Figure 5

Apoptotic cell-death measured by flow cytometer in breast CSCs. (a) Breast CSCs were treated with Rott (0, 0.5, 1 and 2 μM) in complete stem cell culture medium for 48 h and apoptosis was measured by PI staining followed by flow cytometry. Data are the means of triplicate experiments. (b) Time-course evaluation of spontaneous apoptosis of breast CSCs treated with Rott (0, 0.5, 1 and 2 μM) in complete stem cell culture medium for 48 h and apoptosis was measured by annexin-V/PI staining followed by flow cytometry. Data are the means of triplicate experiments. Representative histograms are shown of Rott treated breast CSCs stained with annexin-V and propidium iodide.

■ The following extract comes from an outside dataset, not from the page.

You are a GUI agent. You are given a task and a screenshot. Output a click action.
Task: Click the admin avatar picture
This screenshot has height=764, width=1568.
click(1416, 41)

After 48 h of culture, three populations of cells were observed: viable cells (negatively stained, lower left quadrants); early apoptotic cells (annexin-V positive and propidium iodide negative, lower right quadrant) and cells in the late stages of apoptosis (annexin-V and propidium iodide positive, upper right quadrants). By increasing Rott concentration at 48 h, a greater number of breast CSCs underwent the early and late stages of apoptosis. (c) Kinetic evaluation of cells undergoing the early stage of apoptosis in breast CSCs. Cells staining with annexin-V only, showing the early stage of apoptosis (% early apoptosis) (d) Kinetic evaluation of cells underwent the late stage of apoptosis in breast CSCs. Cells staining with annexin-V alone and with both annexin-V and propidium iodide were combined, giving the total number of cells at both the early and late stages of apoptosis (% cell death). (e) Kinetic evaluation of cells underwent apoptotic cell death in breast CSCs. Data are reported as the mean ± standard error (SE) of percentage of cells. n = 5, *P < 0.05 when compared with Rott treated in an identical manner.